Micromotion derived fluid shear stress mediates perielectrode gliosis through mechanosensitive ion channels

Trotier, Alexandre
Clinical applications for neural implant technologies are steadily advancing. Yet, despite clinical successes, neuroelectrode-based therapies require invasive neurosurgery and can subject local soft-tissues to micromotion induced mechanical shear, leading to the development of peri-implant scarring. This reactive glial tissue creates a physical barrier to electrical signal propagation, which can lead to loss of device function. Although peri-electrode gliosis is a well described contributor to neuroelectrode failure, the mechanistic basis behind the initiation and progression of glial scarring remains poorly understood.

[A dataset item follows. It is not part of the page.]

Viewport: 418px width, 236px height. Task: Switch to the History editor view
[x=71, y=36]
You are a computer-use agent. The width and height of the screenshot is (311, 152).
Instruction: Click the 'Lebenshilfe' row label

In this thesis, it was first demonstrated that the in vitro reproduction of shear stress deriving from both electrode insertion and in situ micromotion at the device/brain tissue interface through the use of a parallel plate flow chamber setup could trigger established markers of astrogliosis in immortalised and primary glial cell cultures. Next, an in silico model of electrode-induced shear stress was developed to evaluate the evolution of the peri-electrode fluid-filled void, encompassing a solid and viscoelastic liquid/solid interface. This model was subsequently used to inform an in vitro parallel-plate flow model of micromotion mediated peri-electrode fluid shear stress. Ventral mesencephalic E14 rat embryonic in vitro cultures exposed to physiologically relevant fluid shear exhibited upregulation of gliosis-associated proteins and the overexpression of two mechanosensitive ion channel receptors, PIEZO1 and TRPA1, confirmed in vivo in a neural probe induced rat glial scar model. Finally, it was shown in vitro that chemical inhibition/activation of PIEZO1 could exacerbate or attenuate astrocyte reactivity as induced by fluid shear stress and that this was mitochondrial dependant. Together, this work findings suggest that mechanosensitive ion channels play a major role in the development of the neuroelectrode micromotion induced glial scar and that the modulation of PIEZO1 and TRPA1 through chemical agonist/antagonist may promote chronic electrode stability in vivo.